Alles in allem, sehr viel Arbeit, viele ehrenamtlich geleistete Stunden, jede Menge Enthusiasmus, Einsatz und Motivation um das Thema in die Öffentlichkeit zu bringen. Wir sehen erste Begeisterung und erhalten Fragen. Gesundheitsdaten sind ein umfangreiches Thema, es zu verstehen braucht Experten, die uns dabei unterstützen, es verständlich zu erklären. Wir sind Grenzgänger, was Ressourcen betrifft aber auch was Themen betrifft. Es ist wichtig für uns, nicht statisch zu sein oder stehen zu bleiben, sondern agil und flexibel auf die zu reagieren, die das aus machen, was kontinuierlich wächst. Die DSL DE Community.

Was wir uns wünschen? Noch mehr Community, klar oder? Aber auch Unterstützung, engagierte Menschen, die uns helfen DSL DE noch weiter zu entwickeln und dabei mitmachen, das Thema Gesundheitsdaten noch breiter in die Öffentlichkeit zu bringen. Wir können jetzt nicht aufhören, weil wir auf einem guten Weg sind. Den zu unterbrechen, wäre ein Fehler. Einer, den wir, ich meine alle, uns nicht leisten können.

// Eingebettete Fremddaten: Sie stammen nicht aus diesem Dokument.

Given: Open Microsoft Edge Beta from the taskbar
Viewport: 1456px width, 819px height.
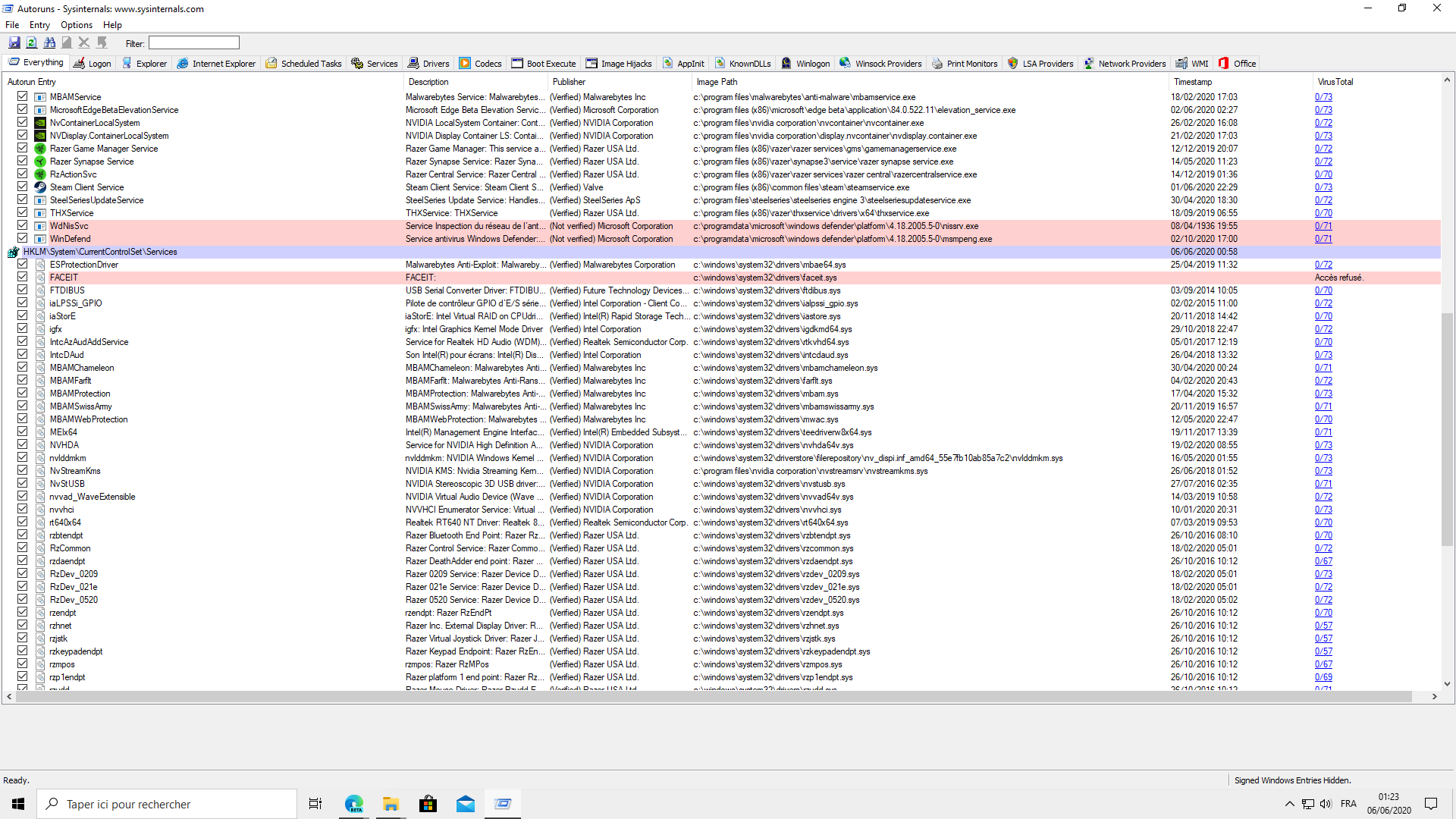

Das Teilen von Gesundheitsdaten ist eine gesellschaftliche Frage

Es geht darum, informiert zu handeln und aktiv mitzugestalten. Am Gesundheitssystem und der digitalen Zukunft in Deutschland. Die hat längst begonnen und wir sollten endlich anfangen mitzureden, damit das was passiert im Sinne der Gesellschaft ist und nicht von einigen wenigen Experten entschieden wird.

Daher: Weitermachen! Happy Birthday DSL Deutschland!

Gesundheitsdaten – Wir reden darüber! Data Saves Lives Deutschland!